EXERCISE REQUIREMENTS: Determine how many lines in the entries below hold "computer". Respond with that number only.

Stored data entries
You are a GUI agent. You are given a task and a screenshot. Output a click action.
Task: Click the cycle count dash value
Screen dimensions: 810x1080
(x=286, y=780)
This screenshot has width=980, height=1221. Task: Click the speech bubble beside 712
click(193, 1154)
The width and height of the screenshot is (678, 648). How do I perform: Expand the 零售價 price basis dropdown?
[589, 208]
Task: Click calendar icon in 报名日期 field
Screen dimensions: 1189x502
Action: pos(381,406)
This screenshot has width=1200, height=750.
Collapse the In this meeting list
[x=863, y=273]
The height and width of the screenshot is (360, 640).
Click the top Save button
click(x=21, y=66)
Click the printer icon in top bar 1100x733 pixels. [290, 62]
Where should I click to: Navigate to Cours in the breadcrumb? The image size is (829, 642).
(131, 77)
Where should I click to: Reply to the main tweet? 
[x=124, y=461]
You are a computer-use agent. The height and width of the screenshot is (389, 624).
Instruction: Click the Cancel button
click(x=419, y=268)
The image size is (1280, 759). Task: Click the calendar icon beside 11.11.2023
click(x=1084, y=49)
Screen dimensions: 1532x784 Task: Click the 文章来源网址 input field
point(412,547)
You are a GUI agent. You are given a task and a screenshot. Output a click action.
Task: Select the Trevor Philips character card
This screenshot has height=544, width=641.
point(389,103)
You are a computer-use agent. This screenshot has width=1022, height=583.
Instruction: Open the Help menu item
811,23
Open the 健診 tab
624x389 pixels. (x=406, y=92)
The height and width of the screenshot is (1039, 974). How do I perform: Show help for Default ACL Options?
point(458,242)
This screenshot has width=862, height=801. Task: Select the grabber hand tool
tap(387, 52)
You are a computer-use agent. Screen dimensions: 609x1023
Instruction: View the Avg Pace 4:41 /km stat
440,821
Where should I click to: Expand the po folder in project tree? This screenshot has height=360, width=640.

RESULT FOR THIS EXERCISE: 3